From the records below, transcribe exactly the lines that begin at the line with "May 16, 2026 at 5:21 AM (504, 1382)" and end at the line with "October (1037, 1444)", both included.

══ Data for analysis ══

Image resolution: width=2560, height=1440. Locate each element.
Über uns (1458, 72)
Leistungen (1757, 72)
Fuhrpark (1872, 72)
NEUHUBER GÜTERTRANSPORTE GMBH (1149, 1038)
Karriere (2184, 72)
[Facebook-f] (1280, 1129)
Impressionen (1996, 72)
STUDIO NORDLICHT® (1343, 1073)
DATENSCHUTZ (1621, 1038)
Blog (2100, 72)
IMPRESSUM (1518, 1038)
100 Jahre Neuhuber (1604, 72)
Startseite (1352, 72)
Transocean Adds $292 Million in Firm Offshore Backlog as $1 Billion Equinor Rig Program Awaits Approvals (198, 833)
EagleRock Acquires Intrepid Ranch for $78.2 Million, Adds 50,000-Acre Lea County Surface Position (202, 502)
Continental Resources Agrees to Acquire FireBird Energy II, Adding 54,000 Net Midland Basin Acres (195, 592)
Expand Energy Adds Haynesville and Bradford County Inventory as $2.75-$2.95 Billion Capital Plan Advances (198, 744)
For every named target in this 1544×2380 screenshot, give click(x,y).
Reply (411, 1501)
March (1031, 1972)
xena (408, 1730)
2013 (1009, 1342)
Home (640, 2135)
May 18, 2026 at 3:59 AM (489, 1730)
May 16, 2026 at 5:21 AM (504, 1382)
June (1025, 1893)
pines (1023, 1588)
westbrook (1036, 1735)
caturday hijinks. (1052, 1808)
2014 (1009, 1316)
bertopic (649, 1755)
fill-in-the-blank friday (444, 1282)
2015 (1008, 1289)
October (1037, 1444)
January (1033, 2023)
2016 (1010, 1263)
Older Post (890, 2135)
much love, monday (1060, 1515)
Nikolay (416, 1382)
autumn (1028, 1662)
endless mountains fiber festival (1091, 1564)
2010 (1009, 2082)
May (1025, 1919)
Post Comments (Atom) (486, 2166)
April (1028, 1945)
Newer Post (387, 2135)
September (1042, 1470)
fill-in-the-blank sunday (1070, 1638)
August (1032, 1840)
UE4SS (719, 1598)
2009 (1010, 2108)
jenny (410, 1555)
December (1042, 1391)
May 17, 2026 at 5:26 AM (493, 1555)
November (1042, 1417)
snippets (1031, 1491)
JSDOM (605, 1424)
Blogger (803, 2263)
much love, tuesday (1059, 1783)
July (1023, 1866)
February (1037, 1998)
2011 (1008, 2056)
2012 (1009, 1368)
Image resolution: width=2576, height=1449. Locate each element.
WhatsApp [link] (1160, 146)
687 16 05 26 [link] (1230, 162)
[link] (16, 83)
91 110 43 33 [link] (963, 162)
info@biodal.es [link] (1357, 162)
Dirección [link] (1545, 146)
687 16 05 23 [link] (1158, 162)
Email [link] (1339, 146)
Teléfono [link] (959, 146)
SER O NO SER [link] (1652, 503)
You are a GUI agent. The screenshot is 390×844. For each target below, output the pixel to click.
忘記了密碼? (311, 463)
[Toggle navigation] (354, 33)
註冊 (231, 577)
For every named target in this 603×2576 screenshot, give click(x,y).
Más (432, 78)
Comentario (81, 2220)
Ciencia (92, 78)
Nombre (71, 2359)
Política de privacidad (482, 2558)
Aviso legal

═══

__Result for this exercise__.
May 16, 2026 at 5:21 AM (504, 1382)
June (1025, 1893)
pines (1023, 1588)
westbrook (1036, 1735)
caturday hijinks. (1052, 1808)
2014 (1009, 1316)
bertopic (649, 1755)
fill-in-the-blank friday (444, 1282)
2015 (1008, 1289)
October (1037, 1444)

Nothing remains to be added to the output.